Sedigheh Hosseini, la Secrétaire générale de l’OMPI, a dit que l’OMPI dispose de grandes capacités et d’une vaste présence, non seulement en Irak mais aussi en Iran. Elle a également dit que l’OMPI est le plus grand groupe d'opposition contre l'Iran, car il bénéficie d'une large base populaire dans le pays.
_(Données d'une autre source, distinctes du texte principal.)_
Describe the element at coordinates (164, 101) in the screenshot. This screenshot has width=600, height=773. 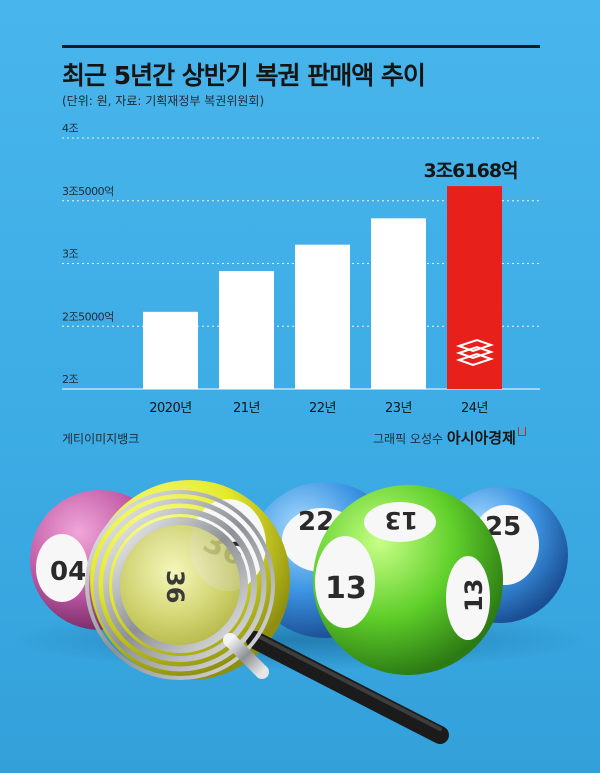
I see `chart-subtitle: (단위: 원, 자료: 기획재정부 복권위원회)` at that location.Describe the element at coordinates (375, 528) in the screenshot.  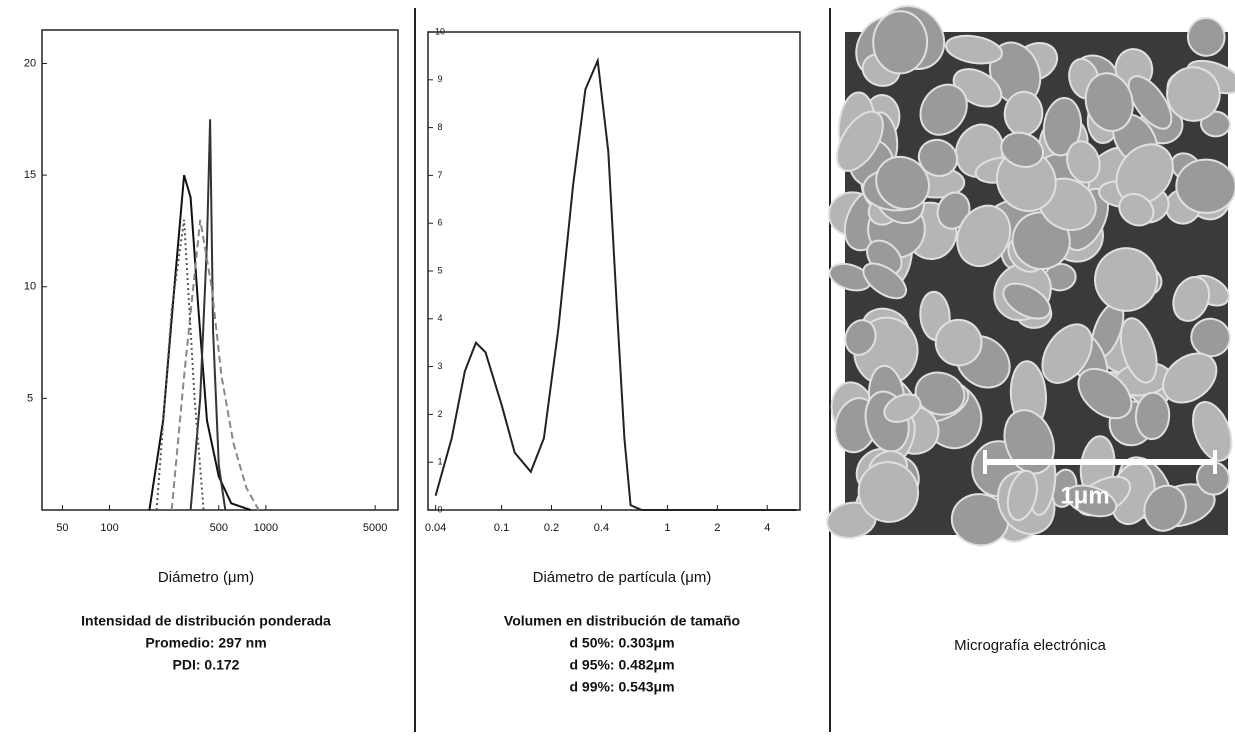
I see `x-tick-label: 5000` at that location.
La Secrétaire générale de l’OMPI a ajouté : Comme l’a jugé le tribunal de Luxembourg, nous ne sommes pas terroristes, nous avons remis nos armes, y compris des chars et de l’artillerie, aux Américains en 2003 pendant la guerre en Irak.

Elle a noté que les citoyens et les forces politiques irakiennes sont les principaux partisans de l’OMPI en Irak, ajoutant que ce soutien vient de véritables Irakiens qui considèrent l’OMPI comme faisant partie de leur propre société, même si l’OMPI n'est que leur hôte. Plus de 3000 cheikhs et chefs tribaux ont signé une déclaration soulignant que « l’OMPI vit en paix et en harmonie avec notre peuple depuis deux décennies maintenant, et nous la considérons comme faisant partie de notre propre société et de notre propre tribu. » 

En dépit de ces développements, les conséquences pratiques de la radiation de l’OMPI de la liste de l’UE ne sont pas apparues à ce jour. Il faut attendre et voir quels changements interviendront dans les jours qui viennent.